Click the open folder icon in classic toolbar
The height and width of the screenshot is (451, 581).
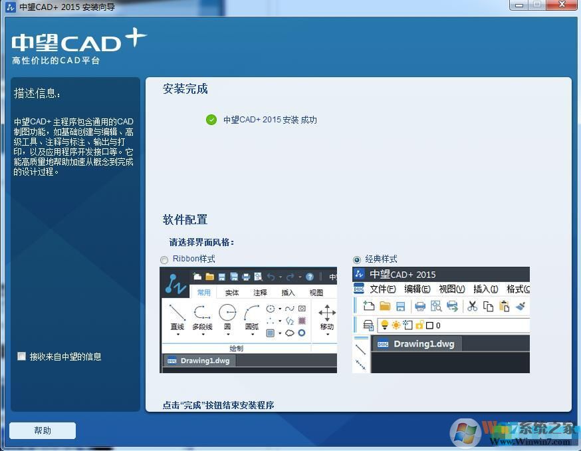[x=384, y=305]
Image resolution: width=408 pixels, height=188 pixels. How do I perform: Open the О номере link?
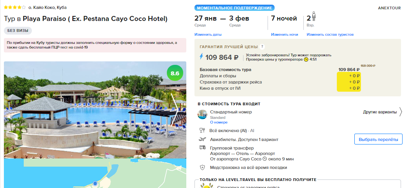point(219,122)
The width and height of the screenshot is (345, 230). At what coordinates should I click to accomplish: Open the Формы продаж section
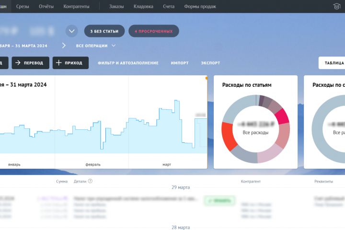coord(200,6)
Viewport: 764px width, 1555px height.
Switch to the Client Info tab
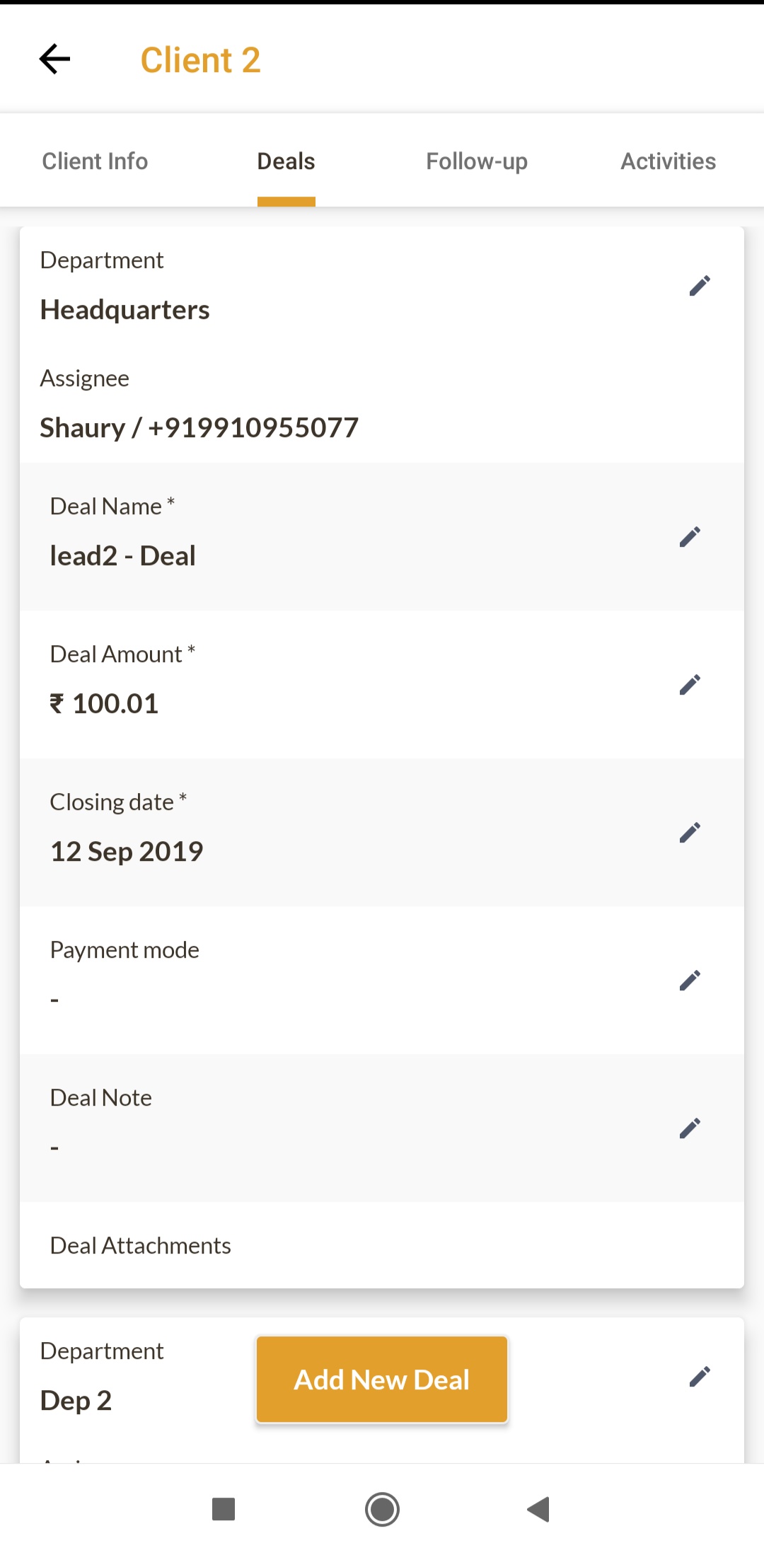(x=95, y=161)
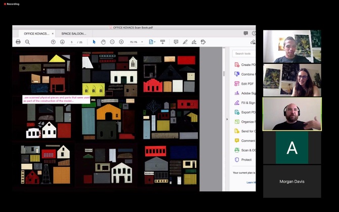The width and height of the screenshot is (339, 212).
Task: Add a sticky note comment
Action: tap(176, 42)
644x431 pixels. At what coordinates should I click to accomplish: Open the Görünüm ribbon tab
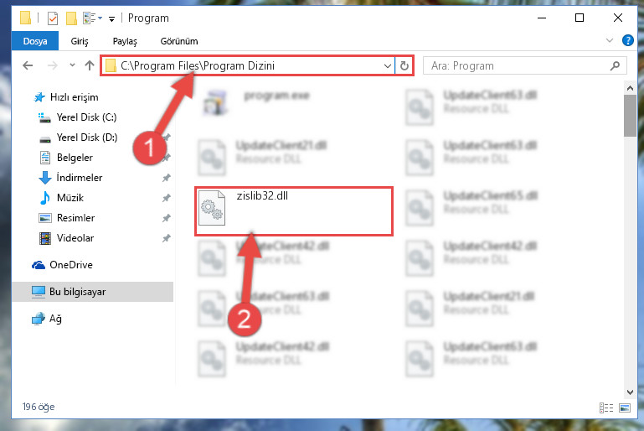179,41
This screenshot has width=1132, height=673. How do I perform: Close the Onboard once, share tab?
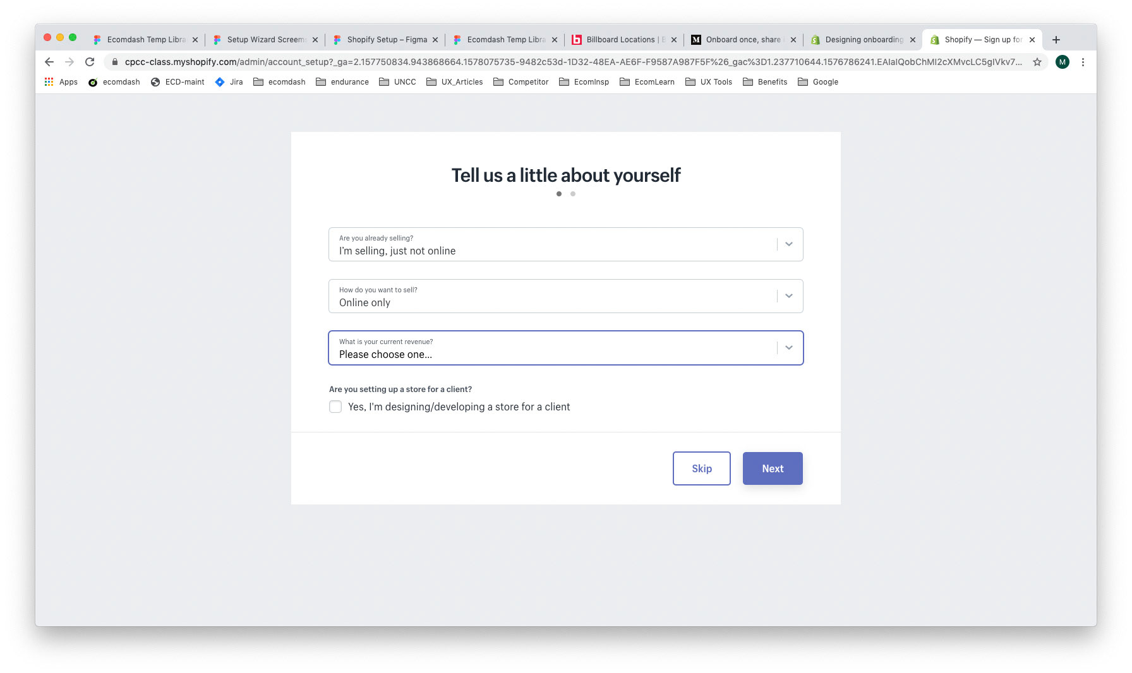pyautogui.click(x=793, y=40)
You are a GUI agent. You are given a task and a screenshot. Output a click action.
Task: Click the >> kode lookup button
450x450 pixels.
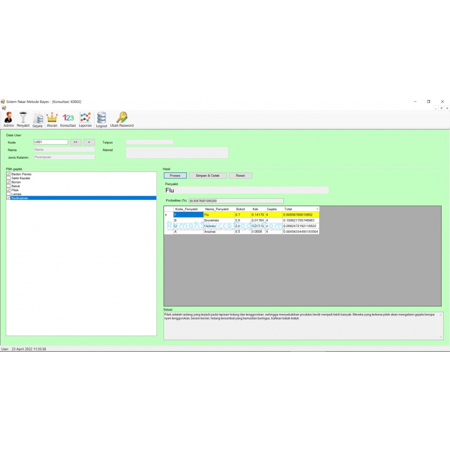click(75, 142)
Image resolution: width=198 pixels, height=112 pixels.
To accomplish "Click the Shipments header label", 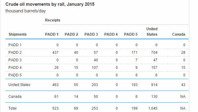I will point(18,34).
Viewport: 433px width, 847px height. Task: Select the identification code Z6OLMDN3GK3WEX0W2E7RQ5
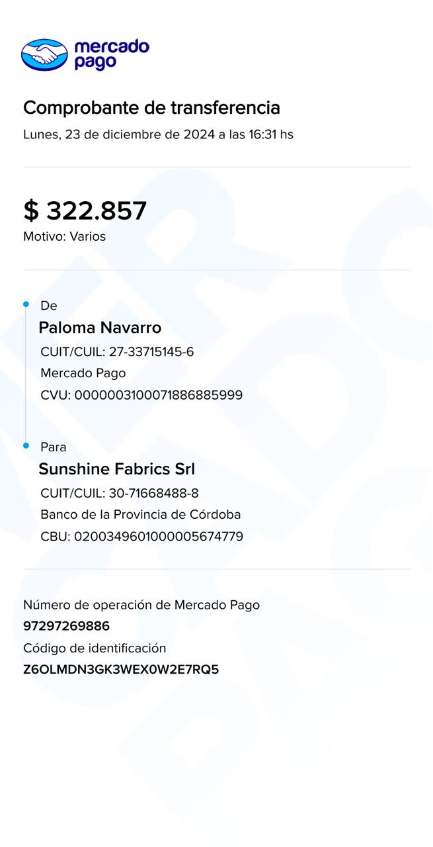[121, 670]
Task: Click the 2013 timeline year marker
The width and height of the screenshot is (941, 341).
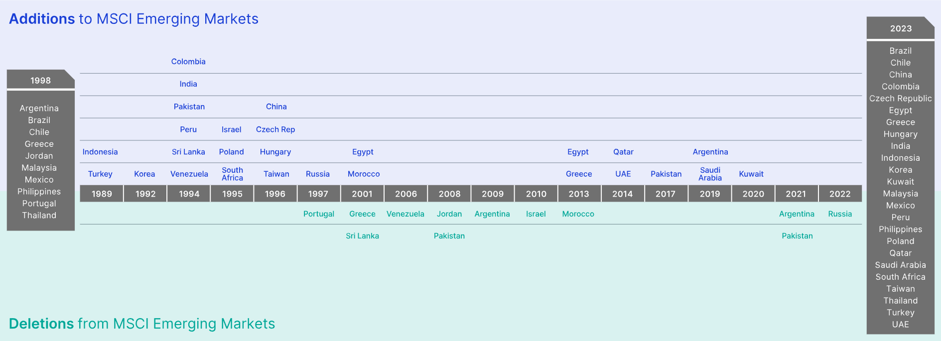Action: pyautogui.click(x=579, y=194)
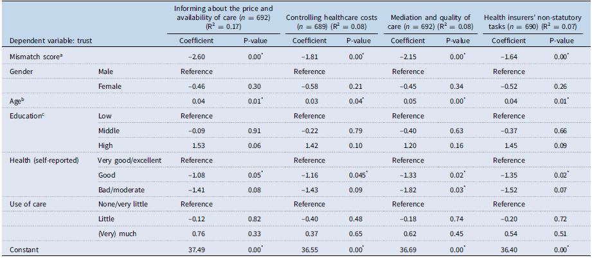Select the 'Very good/excellent' label
Viewport: 592px width, 258px height.
(130, 160)
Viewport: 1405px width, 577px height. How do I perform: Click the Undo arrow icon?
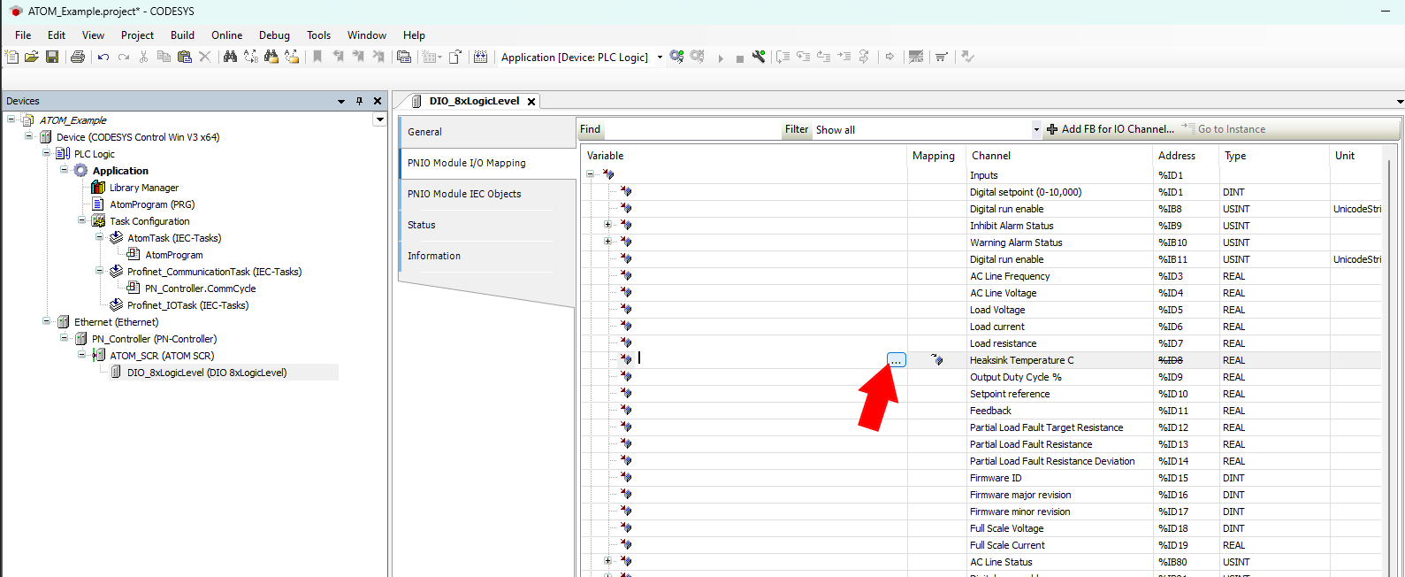[103, 57]
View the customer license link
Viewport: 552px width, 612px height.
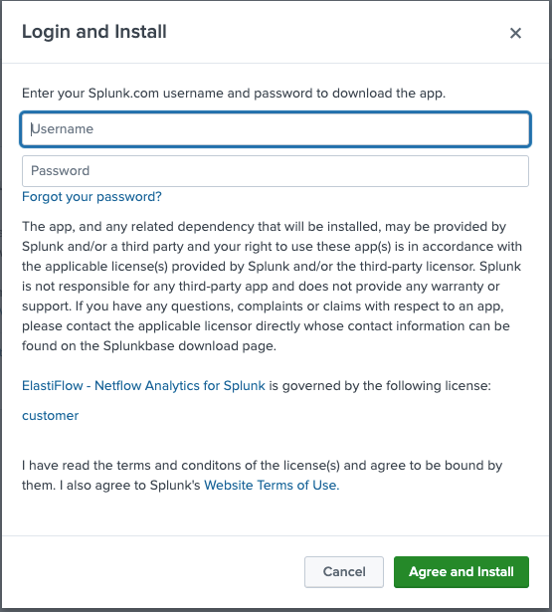(x=51, y=415)
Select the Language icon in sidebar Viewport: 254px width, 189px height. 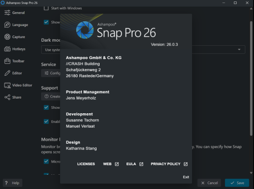(x=7, y=25)
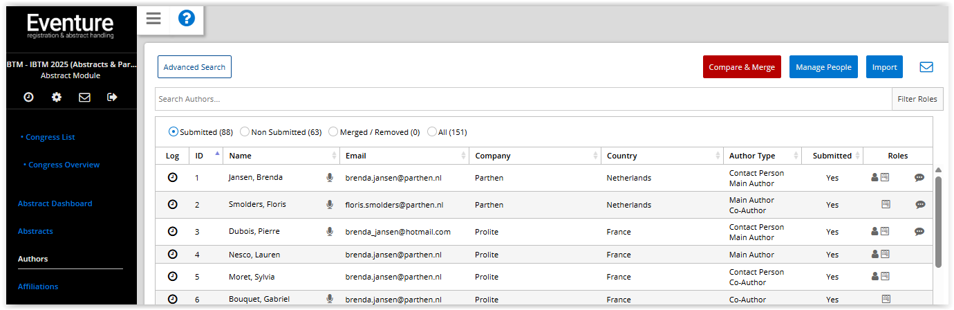Click person role icon for Nesco, Lauren
This screenshot has width=954, height=310.
[x=875, y=255]
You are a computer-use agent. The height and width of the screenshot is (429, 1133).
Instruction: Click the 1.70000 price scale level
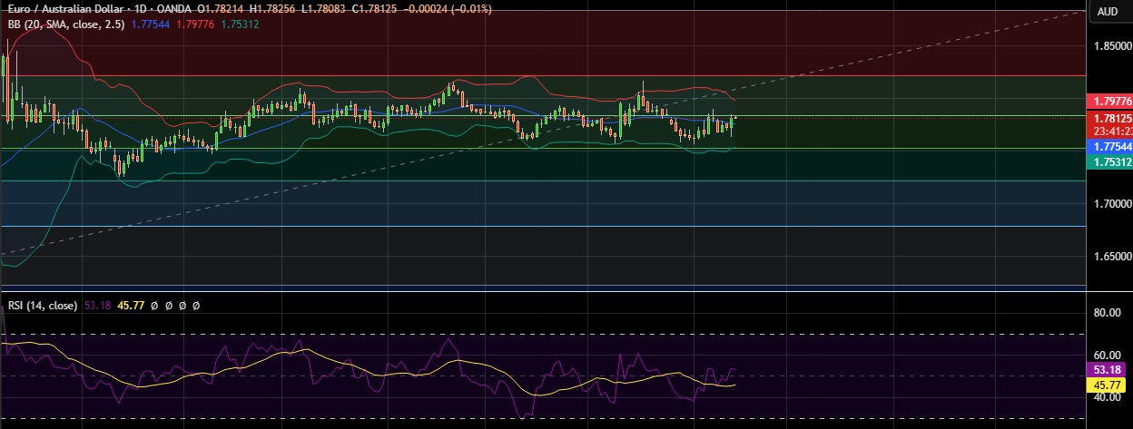(1111, 204)
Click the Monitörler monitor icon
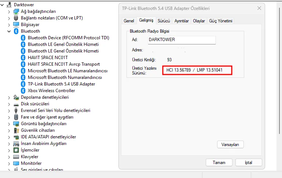 click(16, 163)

********

WORK REQUEST - Wherever a line of the listing above contains the string "agent", copy that line.

SOLVED PROBLEM -
You are a GUI agent. You are given a task and a screenshot. Output a click action.
You are a computer-use agent. The height and width of the screenshot is (429, 1133).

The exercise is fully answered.